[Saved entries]
• • • •

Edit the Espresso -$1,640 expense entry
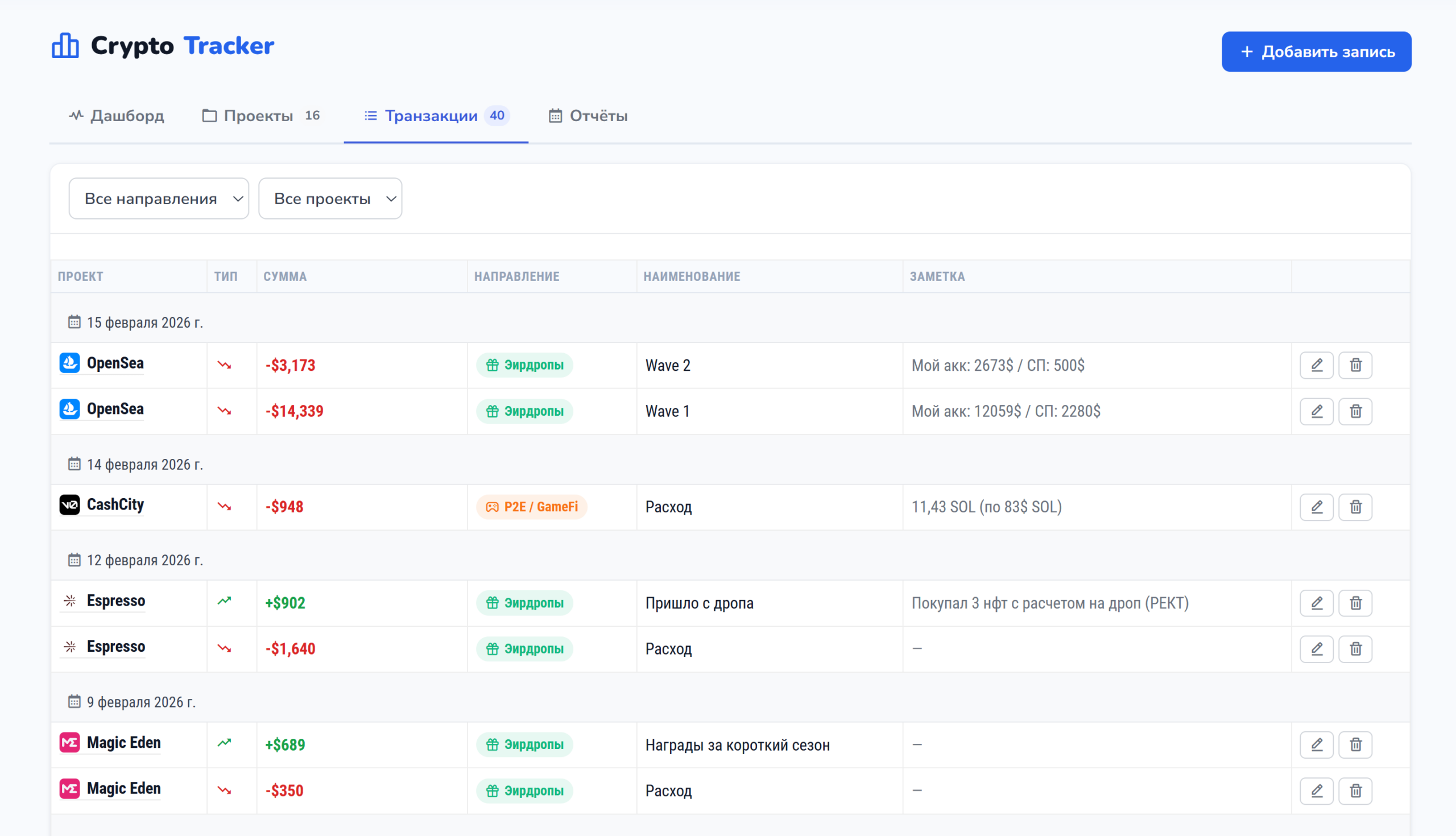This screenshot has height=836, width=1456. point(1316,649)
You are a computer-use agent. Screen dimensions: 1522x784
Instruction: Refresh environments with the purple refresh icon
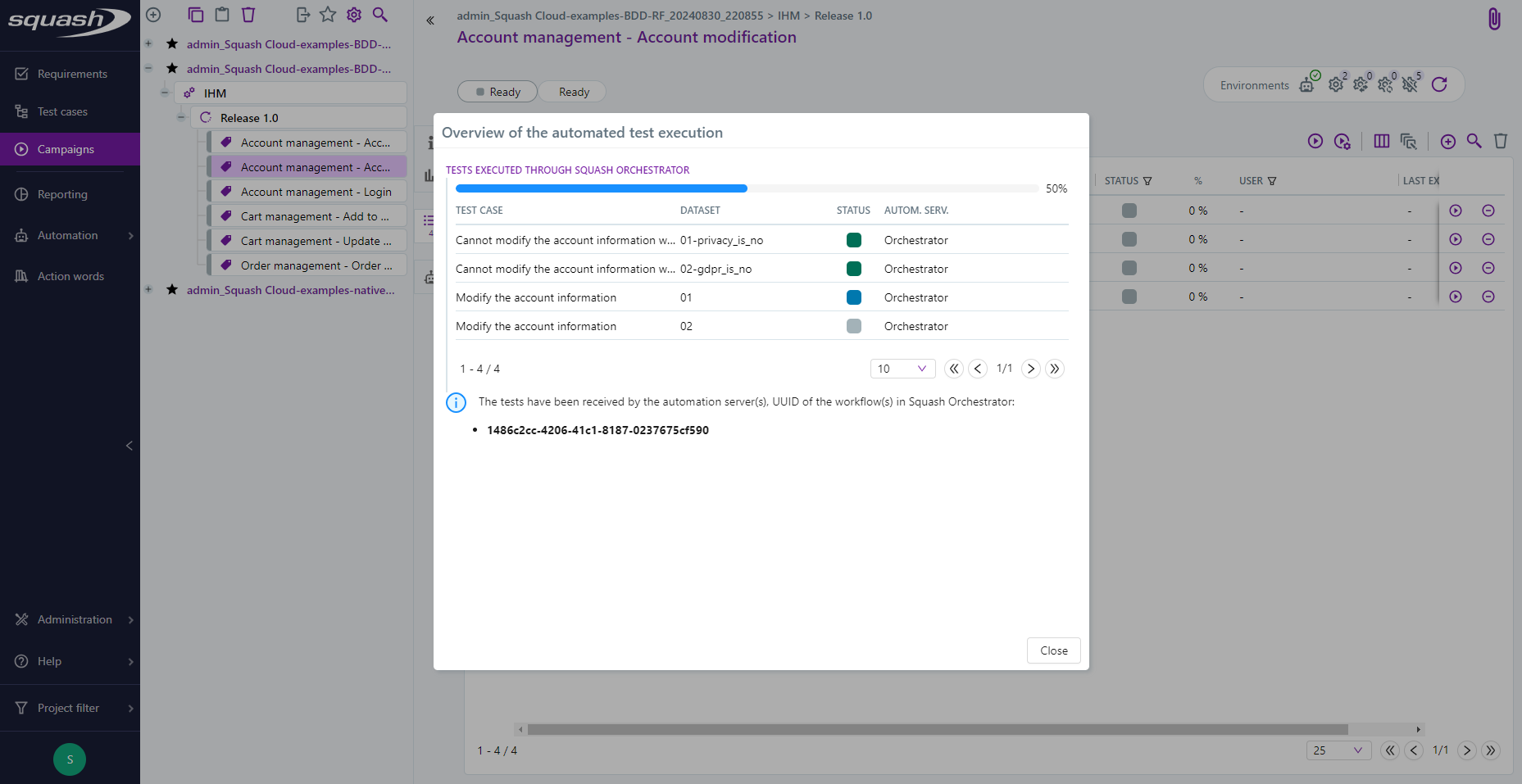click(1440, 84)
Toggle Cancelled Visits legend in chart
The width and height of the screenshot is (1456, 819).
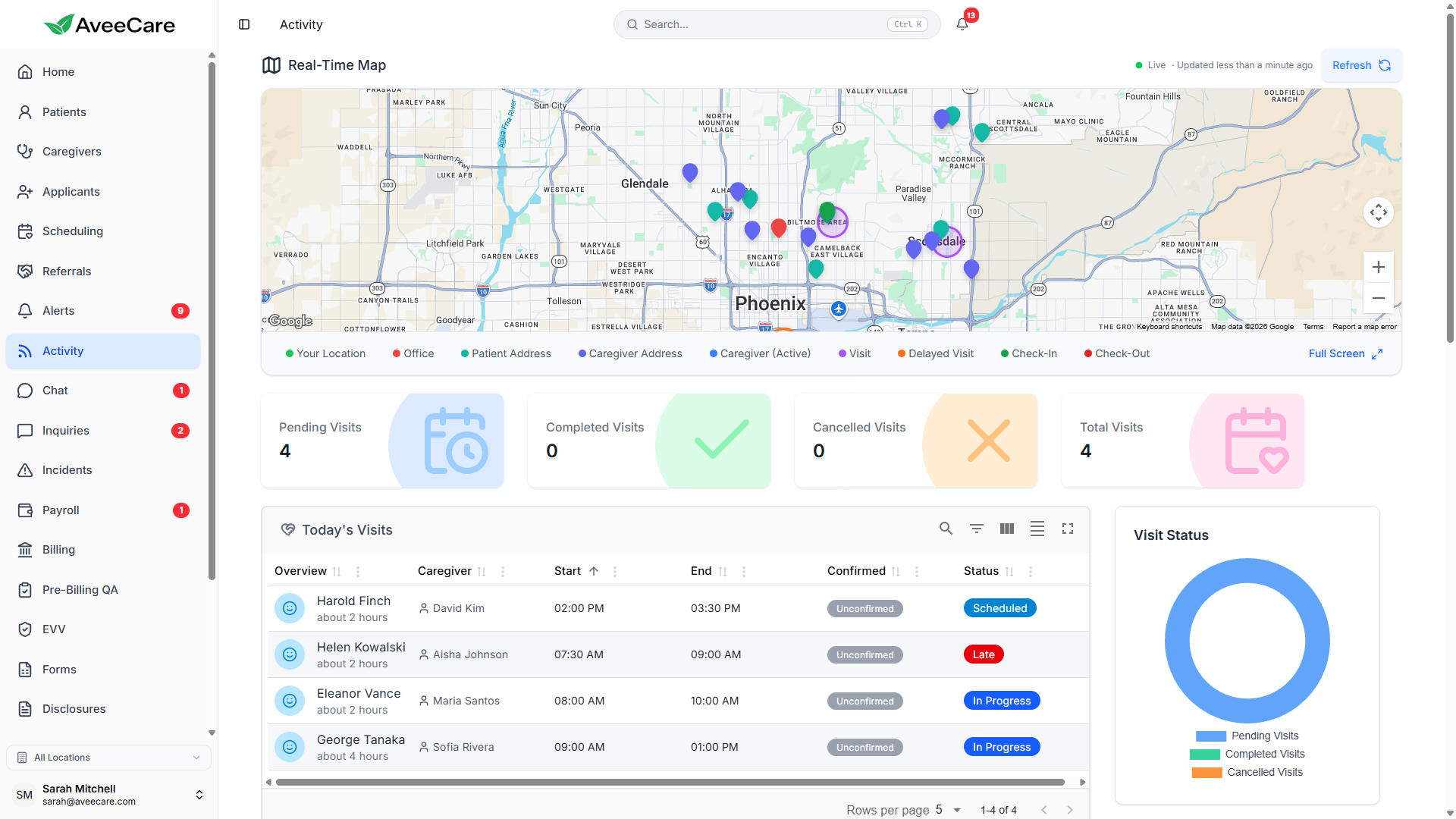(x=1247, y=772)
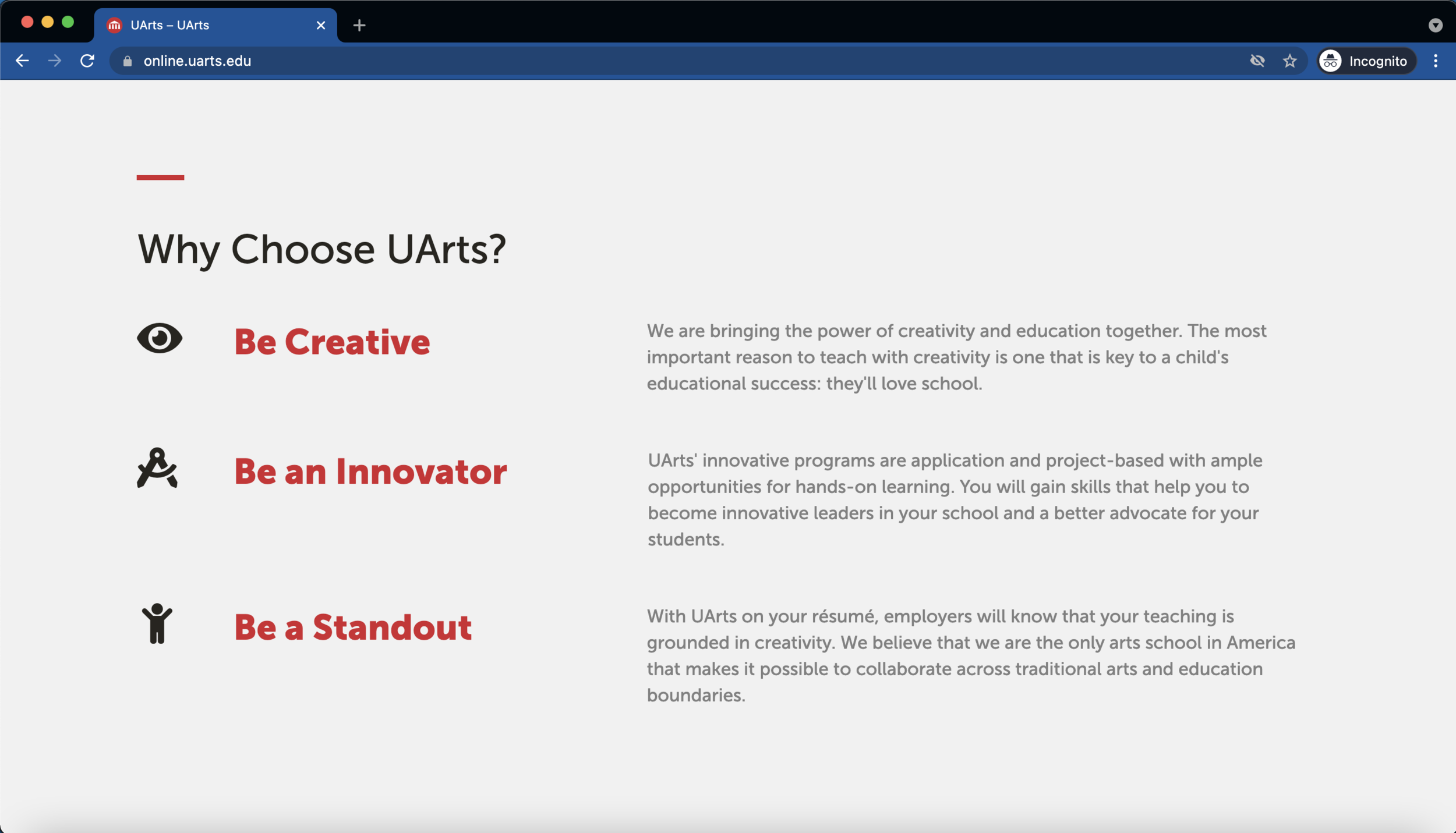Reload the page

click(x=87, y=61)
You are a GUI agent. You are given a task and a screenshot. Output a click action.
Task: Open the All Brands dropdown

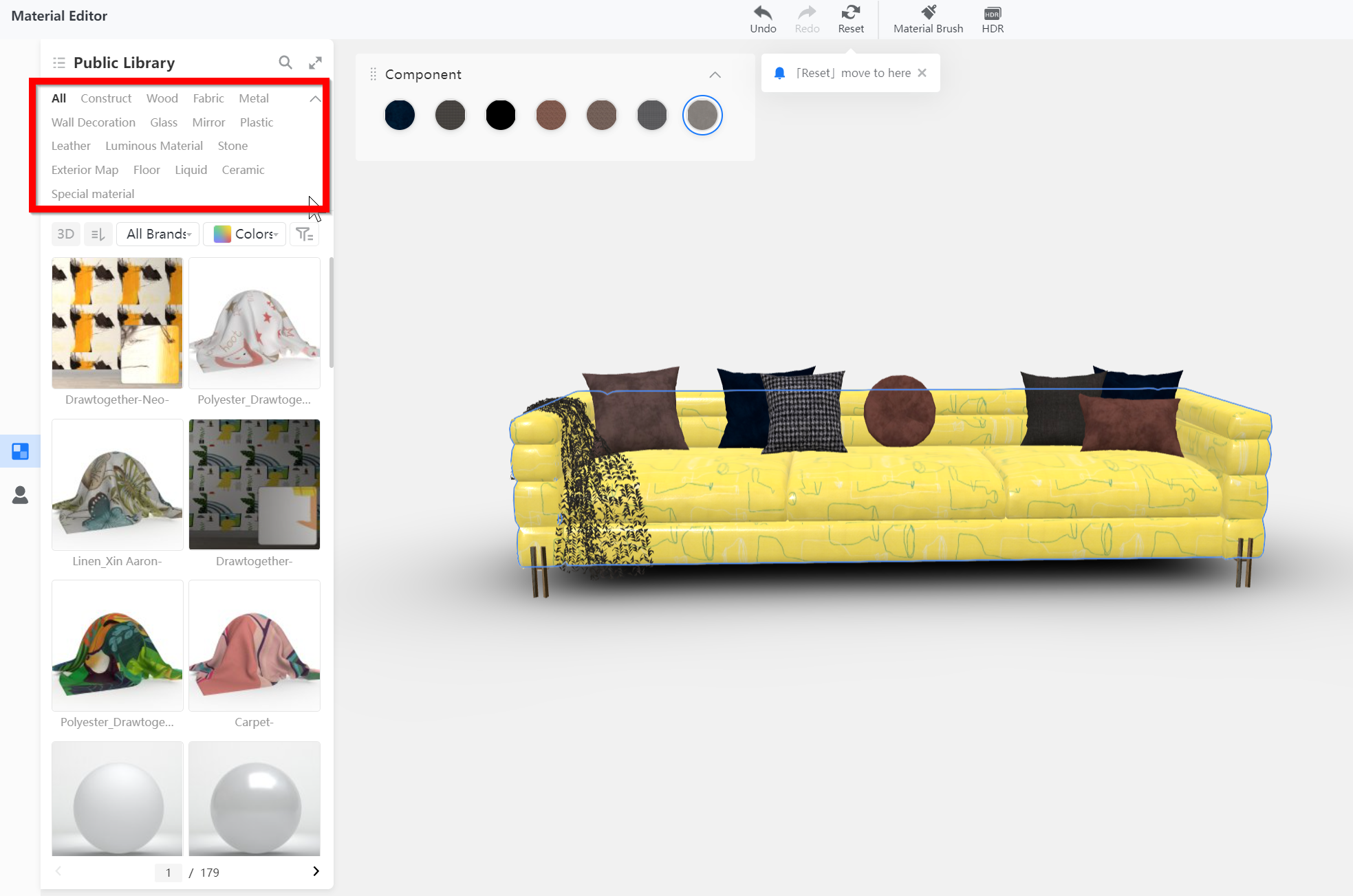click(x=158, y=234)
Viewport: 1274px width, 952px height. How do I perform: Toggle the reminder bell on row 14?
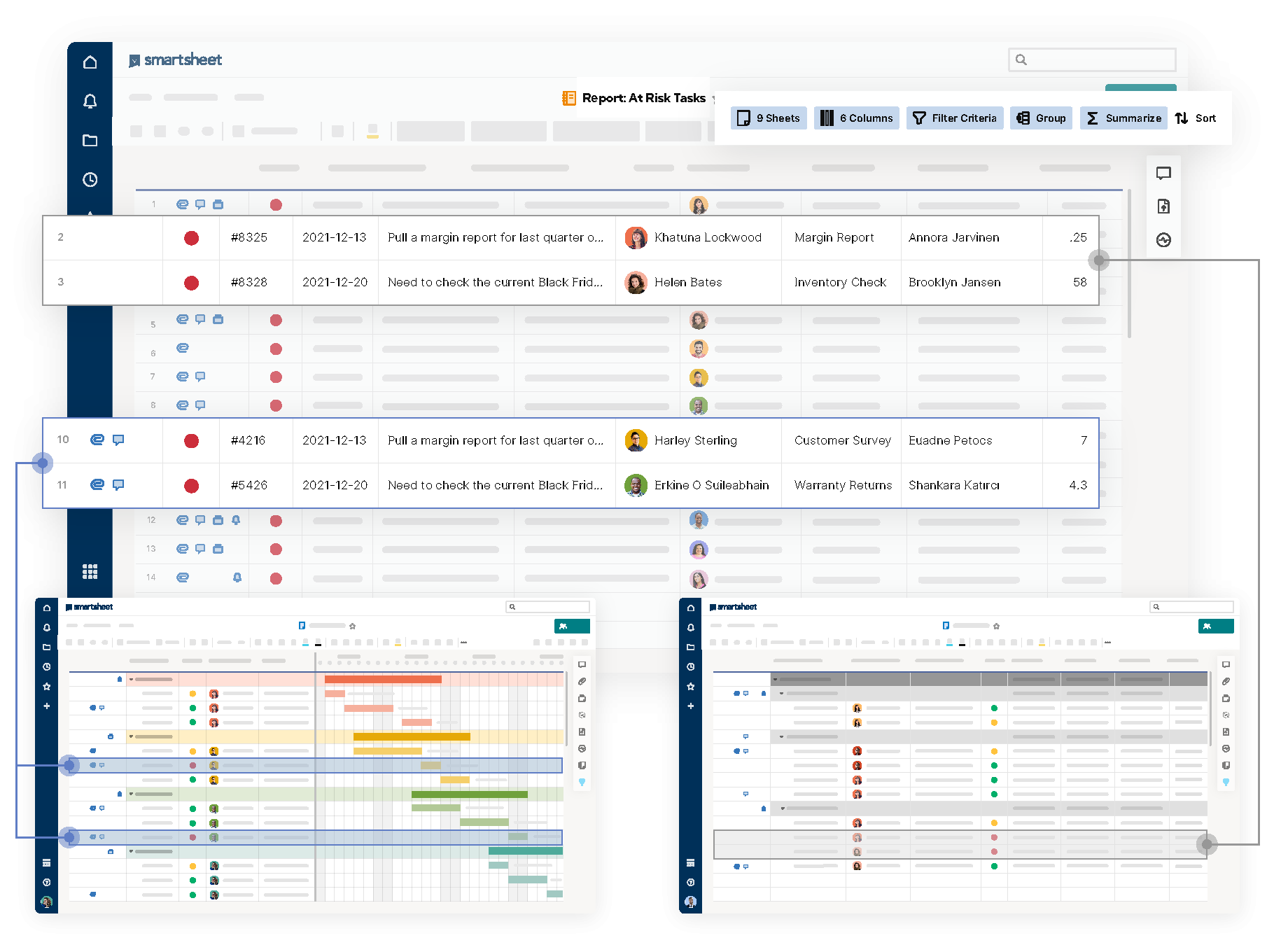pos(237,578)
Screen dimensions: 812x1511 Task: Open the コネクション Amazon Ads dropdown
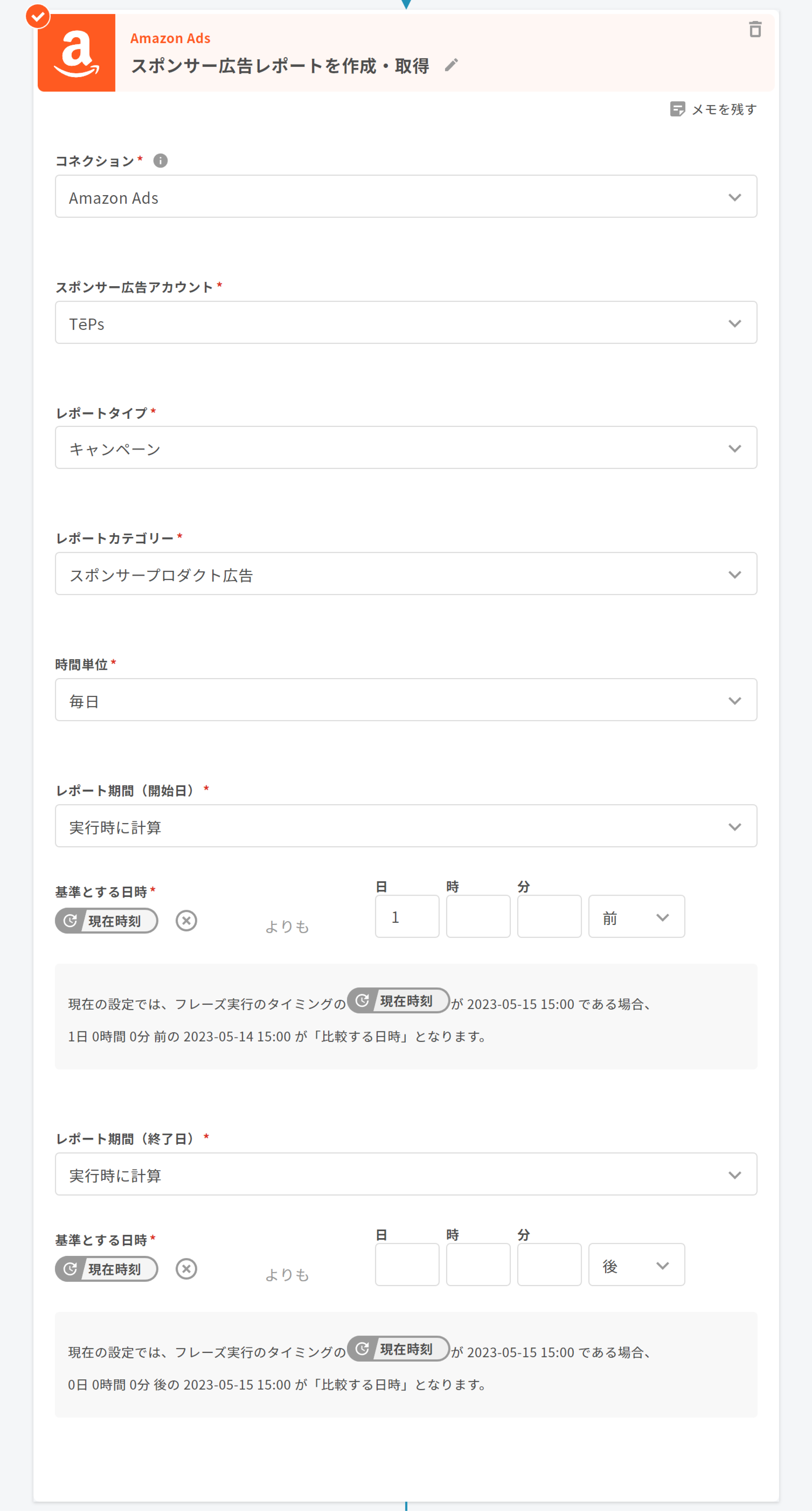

• • • •

Once the pictures are set aside, copy the remaining text of every entry exactly.

#### Output of the exercise
Edit the Espresso -$1,640 expense entry
This screenshot has height=836, width=1456. point(1316,649)
You are a computer-use agent. Screen dimensions: 1522x784
Instruction: Refresh environments with the purple refresh icon
click(1440, 84)
Toggle Cancelled Visits legend in chart
The width and height of the screenshot is (1456, 819).
(x=1247, y=772)
Reload the page

click(x=87, y=61)
You are a GUI agent. You are given a task and a screenshot. Output a click action.
Task: Open the All Brands dropdown

click(x=158, y=234)
Viewport: 1274px width, 952px height. How do I perform: Toggle the reminder bell on row 14?
pos(237,578)
Screen dimensions: 812x1511 Task: Open the コネクション Amazon Ads dropdown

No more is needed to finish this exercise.